Luca Toni – Hellas Verona (38 Tahun)

Nama Luca Toni tak bisa begitu saja lepas tatkala kita menghubungkan striker Italia. Toni seakan menjadi salah satu ikon striker Italia di era 2000-an. Meroket bersama Palermo, pemain yang kini menjadi direktur di Hellas Verona ini melanglangbuana ke beberapa klub, termasuk raksasa Bundesliga, Bayern Muenchen.

Sebenarnya bukan kali pertama bagi Toni meraih capocannoniere saat memperkat Verona. Di musim 2005/06 saat memperkuat Fiorentina, ia mencetak 31 gol semusim di Serie-A. Jumlah yang menyamai rekor Giuseppe Meazza (Ambrosiana Inter) di musim pertama format Serie-A di musim 1929/30. Torehan gol yang diraih Toni akhirnya baru bisa dipecahkan oleh Gonzalo Higuain dengan 36 gol pada musim 2015/16. Bahkan pada musim 2013/14, Toni mampu mencetak 20 gol bagi Hellas dan hanya terpaut 2 gol dari top-scorer saat itu, Ciro Immobile (Torino).

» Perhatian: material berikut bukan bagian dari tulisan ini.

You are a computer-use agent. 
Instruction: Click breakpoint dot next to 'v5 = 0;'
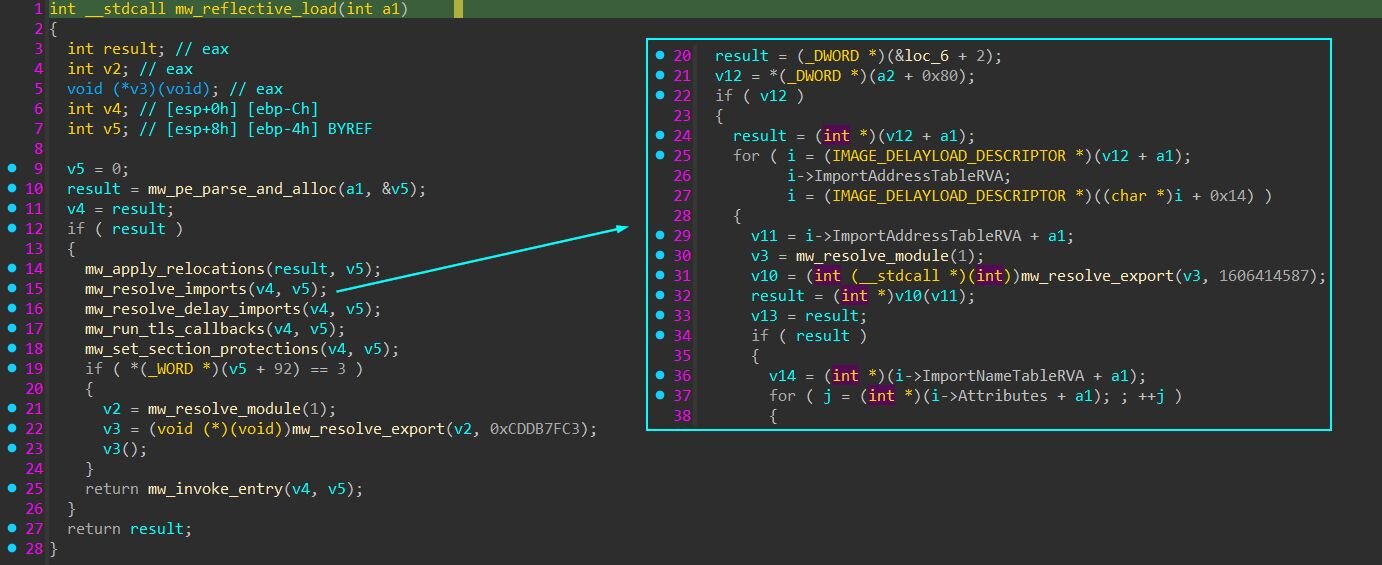click(10, 169)
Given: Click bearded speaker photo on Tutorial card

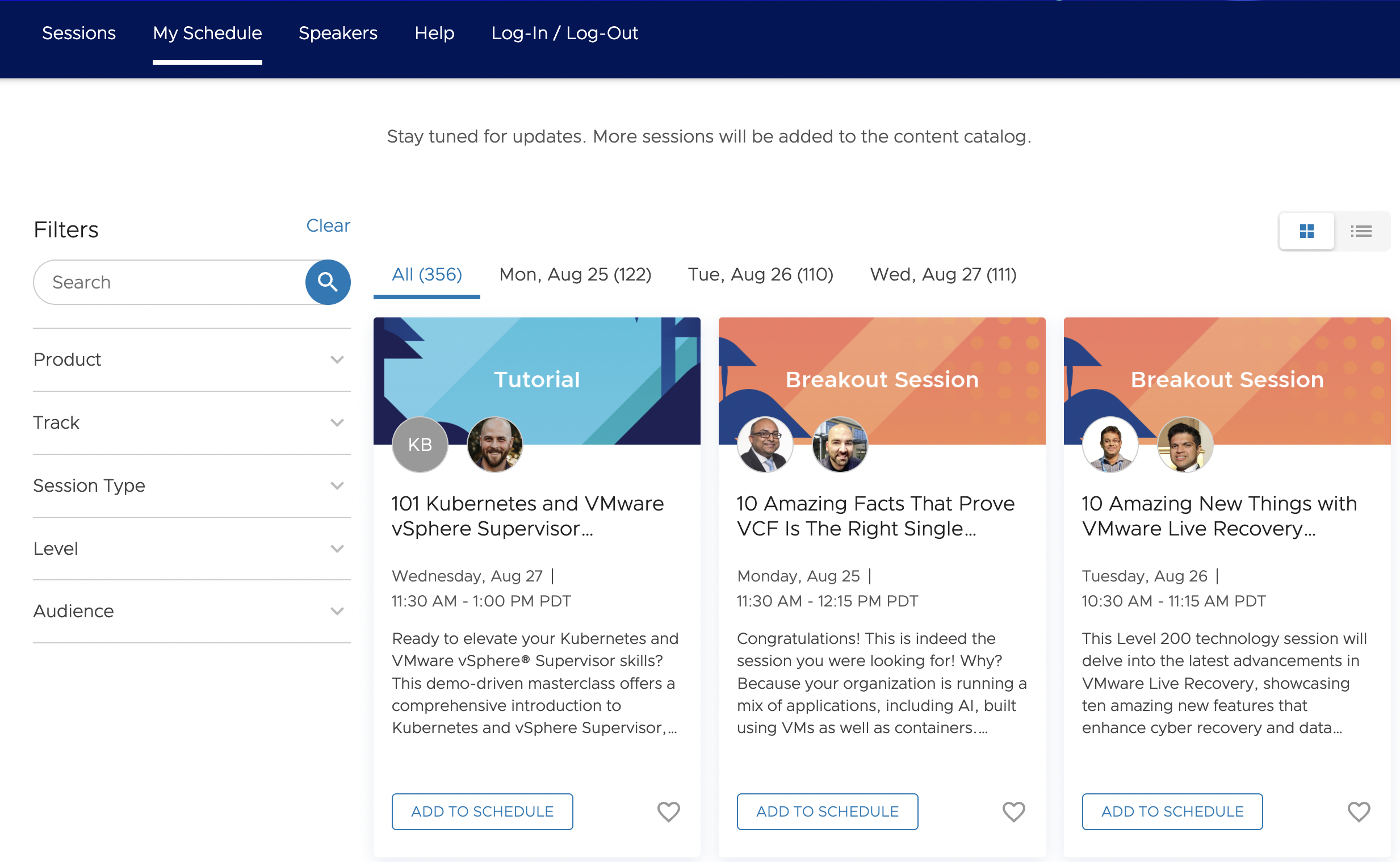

Di masa-masa memperkuat Verona, Luca Toni diramalkan sudah habis mengingat catatan golnya yang merosot tajam sejak meninggalkan Bayern Muenchen. Apalagi saat itu Toni sudah berusia 26 tahun saat datang ke Marcantonio Bentegodi, markas Verona.

Striker didikan akademi Modena FC  ini sempat pula memperkuat AS Roma, Juventus, Genoa, Al-Nasr, serta Fiorentina setelah terusir dari Allianz Arena dan sempat menjadi top-scorer Bundesliga selama perantauannya ke tanah Germania. Namun ternyata, Hellas Verona-lah yang mampu mengharumkan namanya kembali sebelum akhirnya ia gantung sepatu di penghujung musim 2015/16 dan menyaksikan klubnya terdegradasi ke Serie B.

La Gazetta Dello Sport bahkan menyebut Toni sebagai “penyerang tengah terakhir yang dimiliki Italia”.

Dario Hübner – Piacenza (35 Tahun)

Penggemar Serie-A 2000-an tentu tak asing dengan nama satu ini. Nama Hubner mencuat saat memperkuat Brescia yang kala itu diperkuat Roberto Baggio, Igli Tare, serta Andera Pirlo. Kolaborasinya dengan Baggio saat itu mampu mendongkrak performa Brescia hingga bisa berlaga di UEFA Intertoto musim 2000/01.

Dianggap terlampau uzur dan gagal bersaing dengan Igli Tare, striker berjuluk Bisonte (si Bison) karena perawakan kekar dan tampang gaharnya ini hijrah ke Piacenza yang baru promosi ke Serie-A musim 2001/02. Ternyata ketajamannya masih terbukti disana. Hubner mampu menjadi capocannoniere bersama striker Juventus kala itu, David Trezeguet dengan 24 gol. Pemain berdarah Jerman tersebut menjadi top-scorer tertua di Serie-A dengan 35 tahun sebelum akhirnya dipecahkan oleh Luca Toni.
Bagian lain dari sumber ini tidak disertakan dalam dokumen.